If that is just from customer service I guess it's kind of expected since there is no other official line, but that is still not enough. If there isn't anything today I doubt they are going to respond without goading from the more popular press and youtubers
 

LurkerPrime

Member
Jan 6, 2014
18,003
1
0
Kotaku now has another article up where the issue and the lack of communication by Valve is mentioned in the second half.
Steam Problems Linger After Christmas Fiasco

Steam Winter Fail, wow. How did I not hear of that term before.

The severity of the Steam Guard email thing didn't hit me until I read now. I cannot believe Valve has been on radio silence about the issue--it's inexcusable.

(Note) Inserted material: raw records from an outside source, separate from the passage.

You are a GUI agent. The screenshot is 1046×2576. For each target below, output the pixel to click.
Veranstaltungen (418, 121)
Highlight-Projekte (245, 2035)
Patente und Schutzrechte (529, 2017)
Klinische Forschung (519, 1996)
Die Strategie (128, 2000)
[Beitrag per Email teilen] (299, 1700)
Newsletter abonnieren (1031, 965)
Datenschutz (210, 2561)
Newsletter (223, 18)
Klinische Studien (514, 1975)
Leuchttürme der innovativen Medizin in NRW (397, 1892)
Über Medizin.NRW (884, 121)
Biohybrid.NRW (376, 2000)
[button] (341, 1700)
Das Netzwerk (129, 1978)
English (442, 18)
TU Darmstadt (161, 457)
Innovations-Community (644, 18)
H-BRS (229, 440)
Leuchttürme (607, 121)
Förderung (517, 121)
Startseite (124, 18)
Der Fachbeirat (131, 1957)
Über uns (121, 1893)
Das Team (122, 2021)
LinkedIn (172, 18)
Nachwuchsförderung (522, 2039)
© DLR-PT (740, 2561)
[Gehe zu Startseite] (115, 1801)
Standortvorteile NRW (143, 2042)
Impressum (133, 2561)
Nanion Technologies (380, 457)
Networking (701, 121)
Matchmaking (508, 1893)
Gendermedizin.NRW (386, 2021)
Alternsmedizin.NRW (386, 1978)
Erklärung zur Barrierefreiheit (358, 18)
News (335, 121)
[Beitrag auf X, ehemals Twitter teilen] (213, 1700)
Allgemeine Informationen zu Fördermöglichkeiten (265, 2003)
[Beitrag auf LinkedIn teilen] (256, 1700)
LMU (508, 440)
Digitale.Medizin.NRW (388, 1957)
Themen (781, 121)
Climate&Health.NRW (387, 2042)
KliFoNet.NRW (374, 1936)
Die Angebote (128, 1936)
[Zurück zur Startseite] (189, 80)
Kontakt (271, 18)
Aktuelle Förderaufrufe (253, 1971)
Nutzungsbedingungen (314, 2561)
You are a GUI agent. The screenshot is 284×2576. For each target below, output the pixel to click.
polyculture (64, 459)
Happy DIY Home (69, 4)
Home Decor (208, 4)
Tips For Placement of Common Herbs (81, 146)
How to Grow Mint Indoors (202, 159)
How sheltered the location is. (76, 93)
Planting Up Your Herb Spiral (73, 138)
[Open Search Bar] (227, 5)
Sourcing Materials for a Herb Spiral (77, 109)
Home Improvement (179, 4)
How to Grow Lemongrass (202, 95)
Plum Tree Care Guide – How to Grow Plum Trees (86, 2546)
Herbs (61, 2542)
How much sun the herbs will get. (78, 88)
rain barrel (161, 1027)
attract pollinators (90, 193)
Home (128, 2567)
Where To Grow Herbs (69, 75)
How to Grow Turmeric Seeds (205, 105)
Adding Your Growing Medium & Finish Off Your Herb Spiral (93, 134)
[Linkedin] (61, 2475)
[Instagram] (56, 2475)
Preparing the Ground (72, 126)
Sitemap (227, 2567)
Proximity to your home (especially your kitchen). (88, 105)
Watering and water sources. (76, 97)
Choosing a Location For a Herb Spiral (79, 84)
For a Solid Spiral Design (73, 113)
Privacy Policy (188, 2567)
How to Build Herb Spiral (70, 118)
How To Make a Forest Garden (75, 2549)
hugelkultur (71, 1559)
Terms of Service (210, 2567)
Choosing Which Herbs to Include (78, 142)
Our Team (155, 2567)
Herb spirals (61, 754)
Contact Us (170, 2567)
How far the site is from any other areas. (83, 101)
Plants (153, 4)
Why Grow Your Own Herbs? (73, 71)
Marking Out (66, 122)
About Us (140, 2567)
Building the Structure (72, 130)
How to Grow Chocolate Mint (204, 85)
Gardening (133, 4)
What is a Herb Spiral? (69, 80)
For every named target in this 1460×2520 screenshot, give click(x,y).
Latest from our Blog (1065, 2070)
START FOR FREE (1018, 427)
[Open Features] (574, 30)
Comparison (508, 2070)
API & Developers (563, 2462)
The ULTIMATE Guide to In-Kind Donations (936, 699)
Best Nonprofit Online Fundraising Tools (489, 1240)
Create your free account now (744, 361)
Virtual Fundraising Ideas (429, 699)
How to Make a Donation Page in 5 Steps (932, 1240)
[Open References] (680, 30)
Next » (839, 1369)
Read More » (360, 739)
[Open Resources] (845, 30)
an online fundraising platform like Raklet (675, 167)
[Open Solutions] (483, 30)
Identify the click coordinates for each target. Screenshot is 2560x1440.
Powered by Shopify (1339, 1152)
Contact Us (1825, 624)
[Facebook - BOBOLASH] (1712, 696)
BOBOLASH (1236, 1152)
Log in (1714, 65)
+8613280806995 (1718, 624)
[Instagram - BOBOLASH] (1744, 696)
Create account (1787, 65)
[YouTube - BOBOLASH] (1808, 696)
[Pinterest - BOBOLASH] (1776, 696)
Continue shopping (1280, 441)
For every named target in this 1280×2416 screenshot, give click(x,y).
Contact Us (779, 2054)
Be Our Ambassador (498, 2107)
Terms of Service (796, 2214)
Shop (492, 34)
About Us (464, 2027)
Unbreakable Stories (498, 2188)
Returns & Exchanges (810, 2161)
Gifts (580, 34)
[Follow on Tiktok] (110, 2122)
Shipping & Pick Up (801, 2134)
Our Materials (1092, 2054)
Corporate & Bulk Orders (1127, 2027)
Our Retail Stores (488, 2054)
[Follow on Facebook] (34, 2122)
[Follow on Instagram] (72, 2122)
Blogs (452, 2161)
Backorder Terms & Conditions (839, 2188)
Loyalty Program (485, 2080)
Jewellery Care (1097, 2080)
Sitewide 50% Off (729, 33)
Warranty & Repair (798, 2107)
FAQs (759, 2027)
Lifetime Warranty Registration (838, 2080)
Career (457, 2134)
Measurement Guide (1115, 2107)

The only question I really have at this point is, what is going on at Valve?
 

Condictor

Neo Member
Apr 14, 2013
4
0
0
Sweden
Is anyone else having trouble logging in through the Steampowered site? I tried to login a few hours ago but I never received a Steam Guard e-mail. I've tried several times, of course. The Steam support page says that it can take up to three hours to recieve the e-mail, so now I'm going to contact their helpdesk. I hope it's just a bug or something and that noone has changed my Steam account's e-mail address...

edit: maybe i won't contact them after all, now that i've read that people have had lots of problem with steam overall
edit2: lol, it's even mentioned in that kotaku article *facepalm*
 

Syf

Banned
Oct 3, 2012
11,546
1
435
Canada
I cannot believe Valve has been on radio silence about the issue--it's inexcusable.
The silence is why I'm done buying games through Steam. I could forgive the original issue, but the silence makes Valve a shit company as far as I'm concerned.
 

FyreWulff

Member
Jan 21, 2010
39,740
1
0
The Internet
fyrewulff.com
The silence is why I'm done buying games through Steam. I could forgive the original issue, but the silence makes Valve a shit company as far as I'm concerned.

Same here. I also have a game on Steam, and will no longer do business with them for game sales. People need to put their money where their mouth is on this one, lest Valve thinks they can just shovel it away.